We asked Millie Chen, Professor in the Deptartment of Art and Associate Dean in the College of Arts and Sciences, to tell us about their work and thoughts on sustainability.
A: I served on the Project and Selection committees for realizing the Solar Strand on North Campus. This was an ambitious initiative to integrate public art with sustainable technology, utilizing a field of photovoltaic panels. The artist, Walter Hood, designed an artwork that functions as both cultural and natural landscape. Beyond its function as a source of sustainable energy — the array has a rated capacity to produce 750,000 watts of carbon-free energy, enough to power approximately 700 student apartments, and is one of the largest ground-mounted solar arrays in New York State — and as a social and educational gathering space for students of all ages.
A: I address sustainability issues in all art courses that I teach. One of my courses, Installation: Urban Space, directly engages the city of Buffalo through researching specific urban locations toward the creation of site-specific installations. Ethical considerations are central to the assignments, such as ecological, infrastructural and material concerns, socio-political, cultural and economic contexts and sensorial and psychological impact.
I also practice sustainability in how I function as a university administrator. This can be as basic as reusing office paper and plastic utensils, avoiding using bottled water, starting a used battery depot for the Dean’s Office and even taking home lunch remains that can’t be composted at work. Simply put, I am conscious of my own footprint every day, throughout the day, no matter what I’m engaged in. It’s not something I think much about anymore because it’s become ingrained habit.

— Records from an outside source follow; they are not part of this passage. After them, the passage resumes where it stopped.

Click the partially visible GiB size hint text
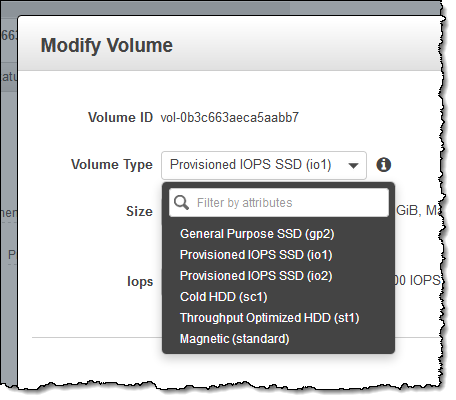This screenshot has height=400, width=456. (x=419, y=210)
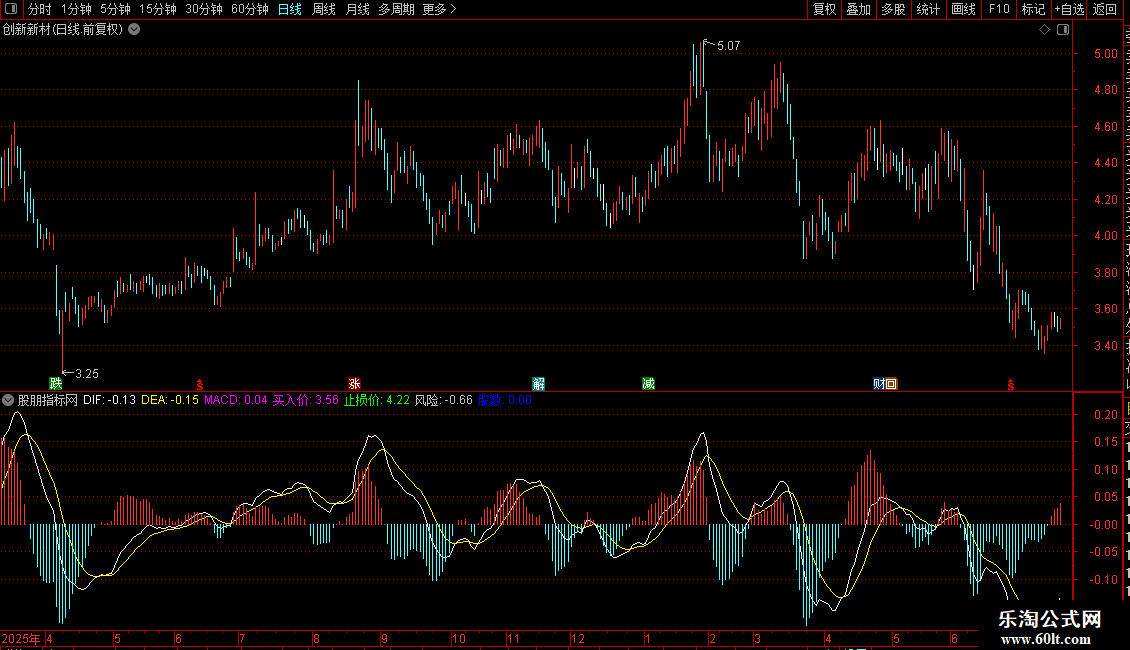Screen dimensions: 1130x650
Task: Add stock with the +自选 button
Action: pos(1069,9)
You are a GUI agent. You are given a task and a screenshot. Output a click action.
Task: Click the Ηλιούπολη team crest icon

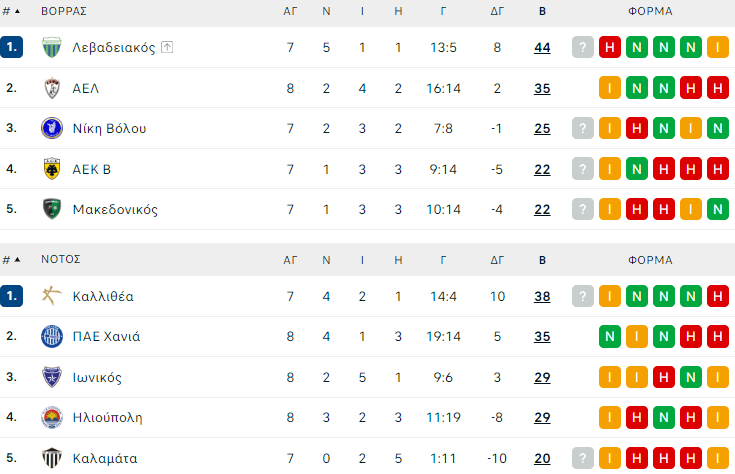pyautogui.click(x=52, y=417)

A: I live with my family in a small Carolinian forest, populated with a mixed growth of deciduous trees — cherry, oak, ash, elm, hickory, basswood, beech, maple, ironwood, among others — and shrubs indigenous to this area. It’s a wonderful environment to come home to and is home base not only to a few humans but also a host of deer, raccoon, opossums, red fox, grey squirrels, flying squirrels, chipmunks, voles, moles, mice, bats, coyote, rabbits, newts, frogs, salamanders, turtles, garter snakes, wild turkey, hawks, chickadee, nuthatch, mourning doves, etc.
Living on this land has humbled us to the small part that we play in this much larger ecosystem and we feel fiercely protective of this small but significant bit of land and its inhabitants. We try to keep our own footprint minimal on this land. For instance, we burn firewood but use only deadfall trees in an airtight stove. The amount of carbon released into the atmosphere is the same as that released by wood rotting naturally on the forest floor.
A: A large and prominent issue is public transportation. UB and Buffalo/Amherst need a high functioning public transit system. This would reduce the amount of vehicular traffic on campus, between campuses, and between the university and the city. It would also help to keep North Campus from becoming a sprawling parking lot, and aid in improving the academic and social life of students by cutting down on travel time and the sense of estrangement from the city when on North Campus.
Small steps can be easily taken, such as banning plastic bags and disposable coffee cups, etc. from campus. Having a composting system, though complicated for such a large campus, would be a responsible development precisely because it is such a large, consuming campus.
Better self-awareness of our own behavior in an environment can be generated by improvement of our surroundings and of life on campus. The introduction of a farmers market on North has been a very welcome addition, but insufficient in availability and duration. Better access via the new dock and water crafts to Lake LaSalle has also been a welcome development, but only a start to fixing what remains a cold — not in the sense of winter temperatures — and sprawling campus.